The reason I want to do it this way is that I can do it. Otherwise I would need to hire someone to crawl underneath the house and run another cable from the 4-way splitter.

Assuming I can do this, then should I be able to control the new HR with IR while the current one remains as RF? And is there anything I need to do in the way of 'rebooting' all of this stuff after adding?

Thanks.


----------



## veryoldschool (Dec 10, 2006)

Sounds like you could use a 2-way on either coax.
Remotes shouldn't be a problem, as with the right codes, they can be both IR, or both RF, or mixed.
I've got three off one remote.


----------



## lparsons21 (Mar 4, 2006)

So you think with these relatively short cable runs that this shouldn't be a problem? Thanks for that info. I'll most likely order in the next day or three...


----------



## veryoldschool (Dec 10, 2006)

lparsons21 said:


> So you think with these relatively short cable runs that this shouldn't be a problem? Thanks for that info. I'll most likely order in the next day or three...


Short cables shouldn't cause any issues. I've got a 4-way feeding everything in one room.


----------



## lparsons21 (Mar 4, 2006)

thanks for the info and help. I've got the HR24 ordered and a couple of the 2-way green splitters.

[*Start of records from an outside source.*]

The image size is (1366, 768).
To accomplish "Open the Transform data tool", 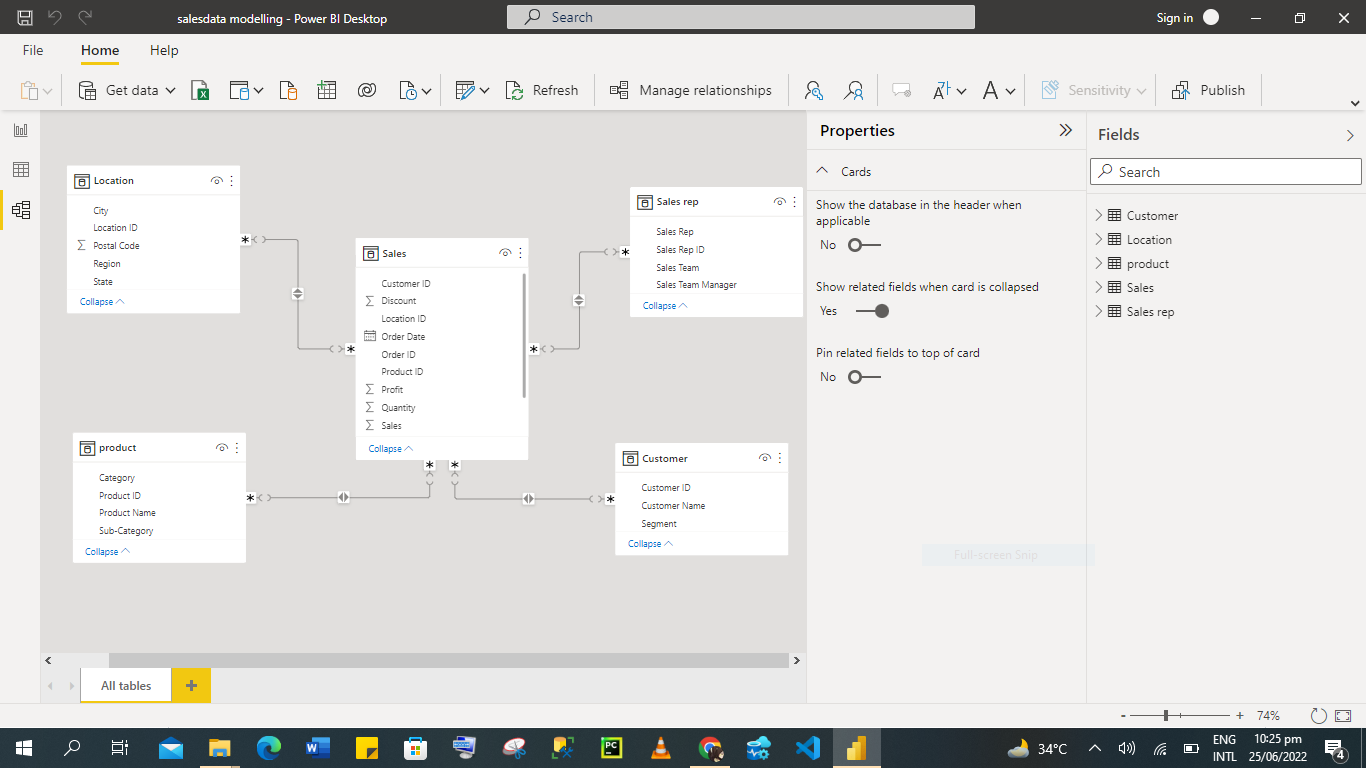I will click(x=466, y=90).
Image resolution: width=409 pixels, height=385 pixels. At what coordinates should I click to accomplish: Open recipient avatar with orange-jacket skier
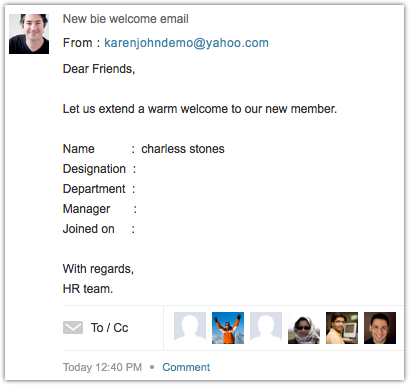click(x=228, y=328)
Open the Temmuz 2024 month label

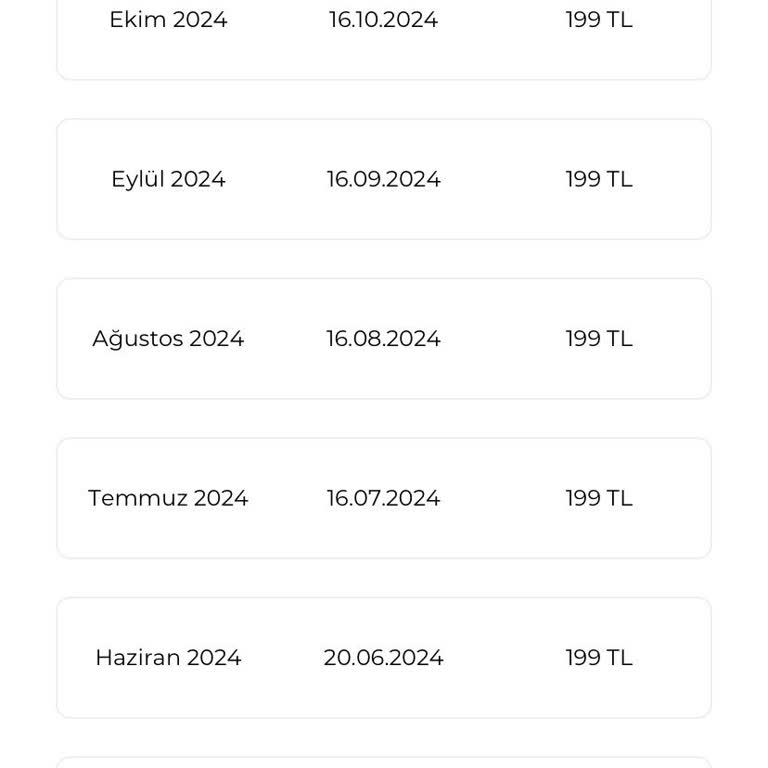[x=168, y=498]
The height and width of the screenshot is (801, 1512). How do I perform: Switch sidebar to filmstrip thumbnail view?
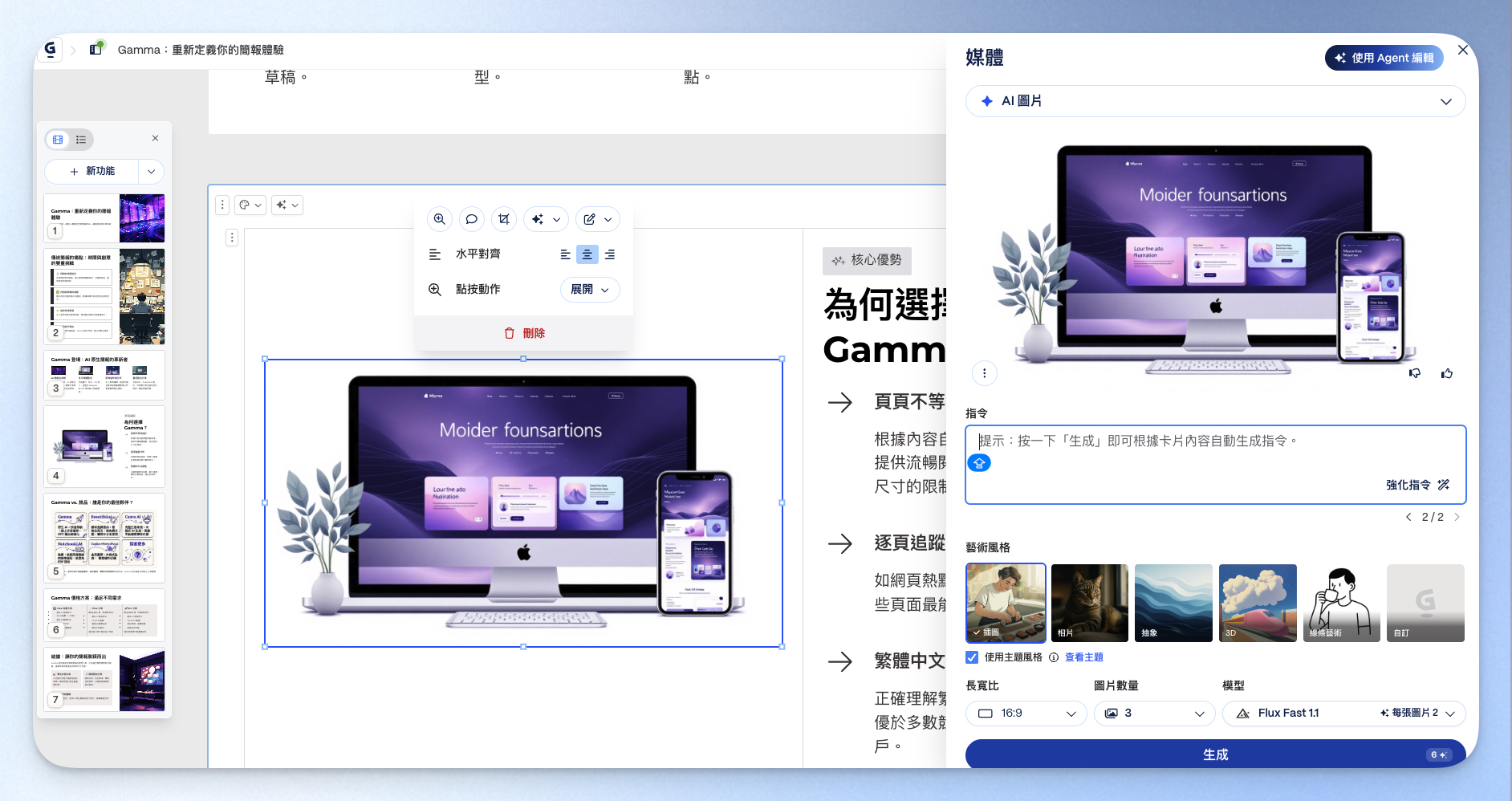click(x=58, y=140)
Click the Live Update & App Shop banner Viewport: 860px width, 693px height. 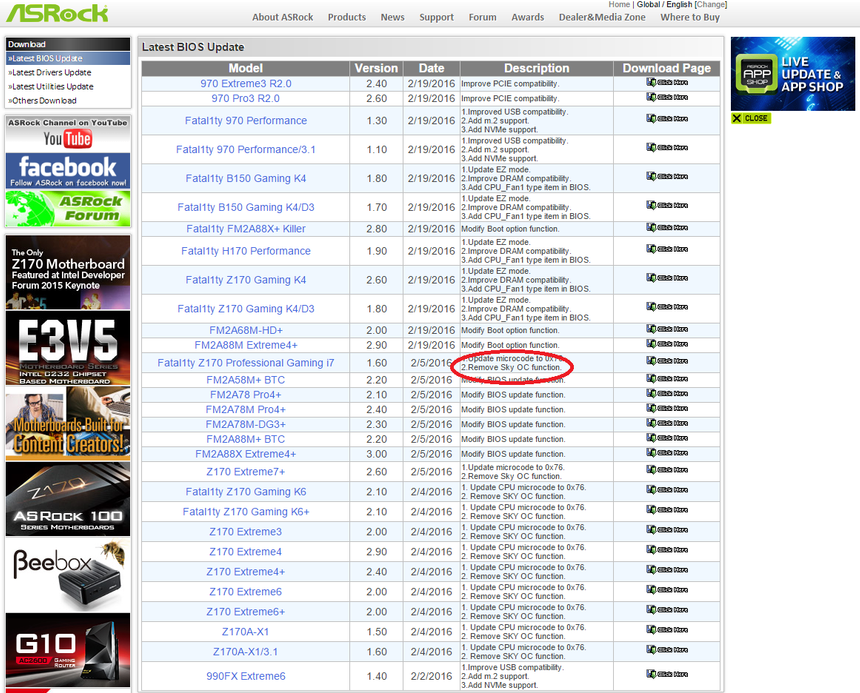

I got to thinking about the remote situation. Basically the 2nd HR will be connected to the 2nd HDMI port directly on the TV and actually only directly viewed when I'm setting some, but not all events to record. For the remote, once the initialization and 2nd download of updated SW is done, I'll use my iPad with the DirecTV app on it. It is what I use now all the time. Seems to work better than using the actual remote for those functions it supports.


----------



## lparsons21 (Mar 4, 2006)

My HR24 should be here today. But my 2-way splitters won't be in until later this week. So I went to a local dealer I know and he gave me a 4-way green splitter. I'm assuming this should work fine too, just not to use the out port that is for the power inserter??

And the out port where the power inserter would normally be connected, does that need a terminator?

thanks


----------



## veryoldschool (Dec 10, 2006)

lparsons21 said:


> My HR24 should be here today. But my 2-way splitters won't be in until later this week. So I went to a local dealer I know and he gave me a 4-way green splitter. I'm assuming this should work fine too, just not to use the out port that is for the power inserter??
> 
> And the out port where the power inserter would normally be connected, does that need a terminator?
> 
> thanks


All outputs are the same. The power passing is "merely" for when you connect a PI after the splitter. If there isn't a PI being connected to this splitter, it doesn't matter.
All unused ports should be terminated.
When you get your 2-way, use it instead, since the 4-way is like adding another 100' of coax, where the 2-way is only like adding 50'.


----------



## harsh (Jun 15, 2003)

lparsons21 said:


> So you think with these relatively short cable runs that this shouldn't be a problem? Thanks for that info. I'll most likely order in the next day or three...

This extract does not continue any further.